У циферблата одна только стадия –
Это и значит чёрным по белому.
Это и есть моя демократия.
Эту липкую мазь от ноктюрнов Уистлера
Стеклом по подоконнику разгонять.
На каких ещё языках говорит Le Roi?
Где моя улица Гитлера,
Не изволите подсказать?!
Вот и сидеть теперь до утра, удить
Подходящих названьям литер антиквы.
Есть два выхода из волшебной тыквы:
«Оставь надежду…» или «Не выходи…».
«Смешной ты, дровосек», – потешалась процентщица.
Ругалась свинья с невесёлой пуговицей –
Не лезет в бутылку горе-луковица.
«Слышишь, Алиса? Надо ещё уменьшиться!»
Коробку рта трясёт красный смех
Тех, кто придумал
Тех, кто придумал
Тех, кто придумал…
< 2015 >
Nicotine
(La segunda canción del silencio[11])
Вакуум переизбытка.

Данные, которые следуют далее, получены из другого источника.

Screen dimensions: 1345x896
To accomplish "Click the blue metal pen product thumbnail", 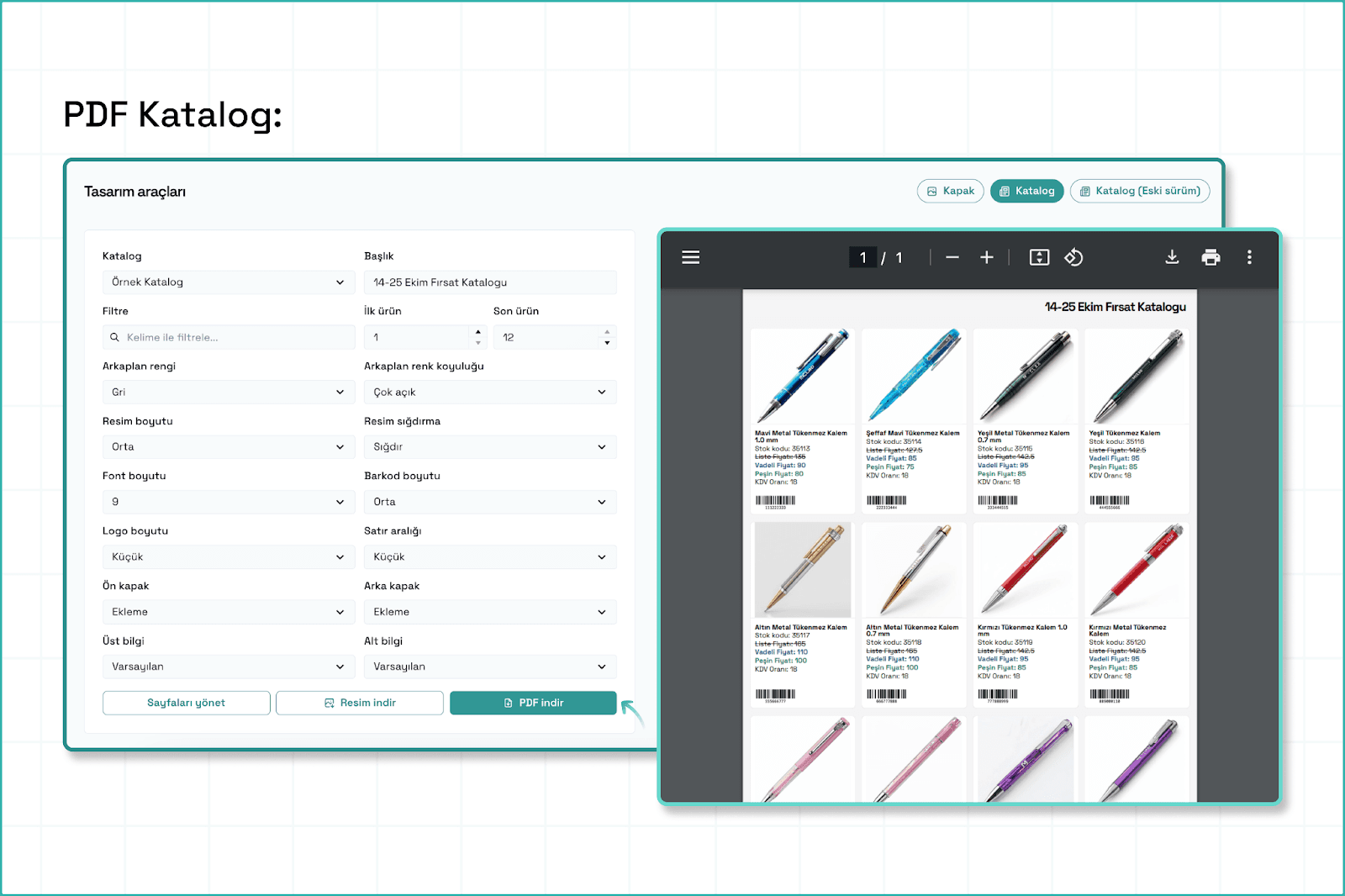I will click(x=802, y=376).
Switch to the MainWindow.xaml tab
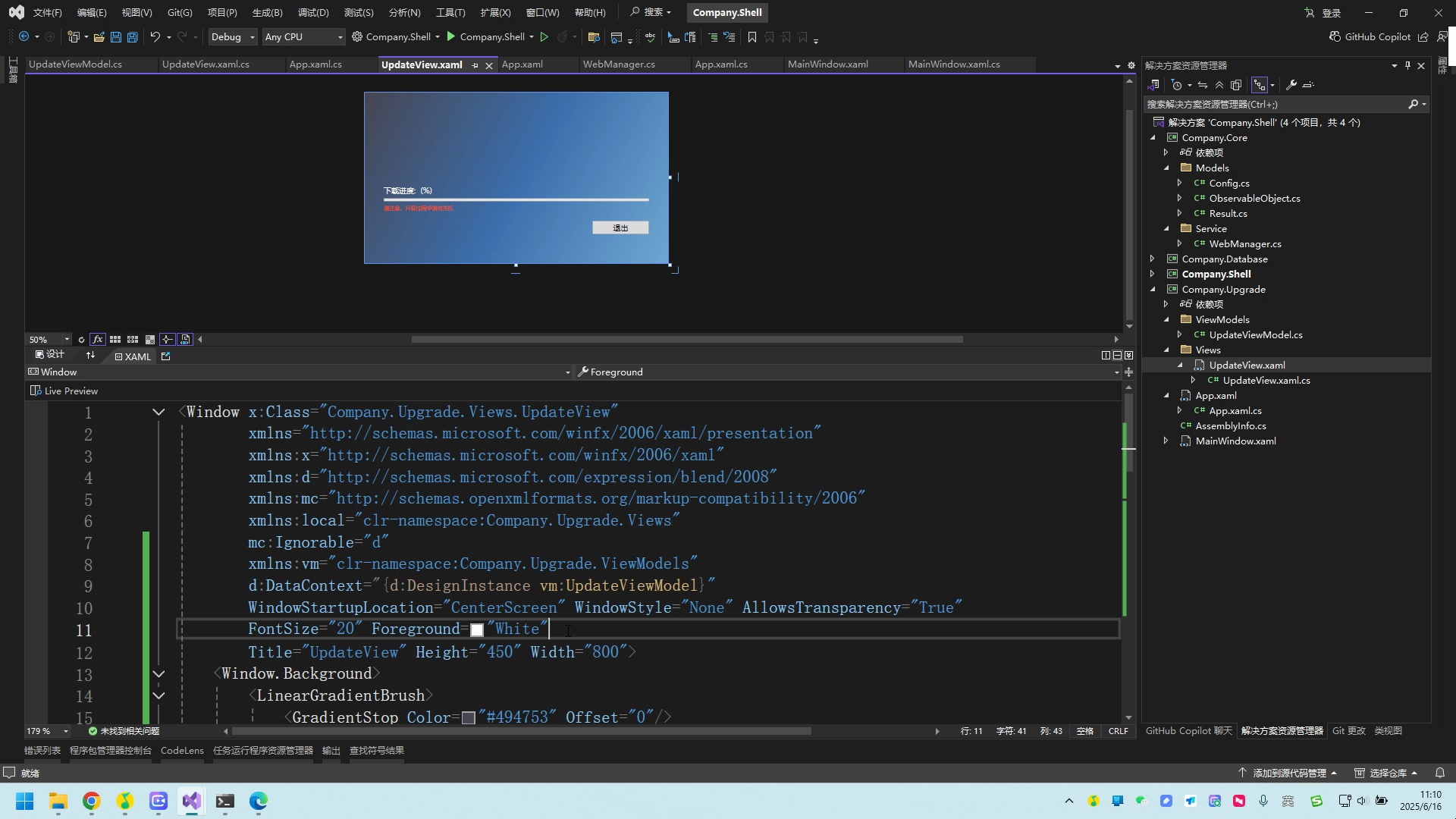Image resolution: width=1456 pixels, height=819 pixels. coord(828,64)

Грация безобразия.
Камерные катастрофы материи.
Гробовые вопли свинцового послевкусия.
Да покарает вас бог за вашу набожность!
Гагарин говорил на языке рыб.
Ничто (говорил он) есть лишь фактор прочности,
Разрушающий стереотип
Погоды известный за холод ума и ясность лица,
И что, мол, данность удачней живётся с конца.
По данным же последней сводки,
Мороз котируется крепче водки.
На Итаке горят города и пристань
благосклонна и так пустынна,
что не ровен час…, но равны мгновенья
сумме слов, что хватило выстлать
связь от финна
до рифейского[12] воплощения.
По стечению…
Петля ноля выцеживает белизну на потолке –
Синоптик клялся удавиться в среду,
Но судовой журнал, вдруг растеряв все даты, эту
Потерю, по обычаю, восполнил в кабаке.
«…Всё дело в табаке…
И меньше, существенно меньше молчать!
Исключить сны и прочие звёздные массы…»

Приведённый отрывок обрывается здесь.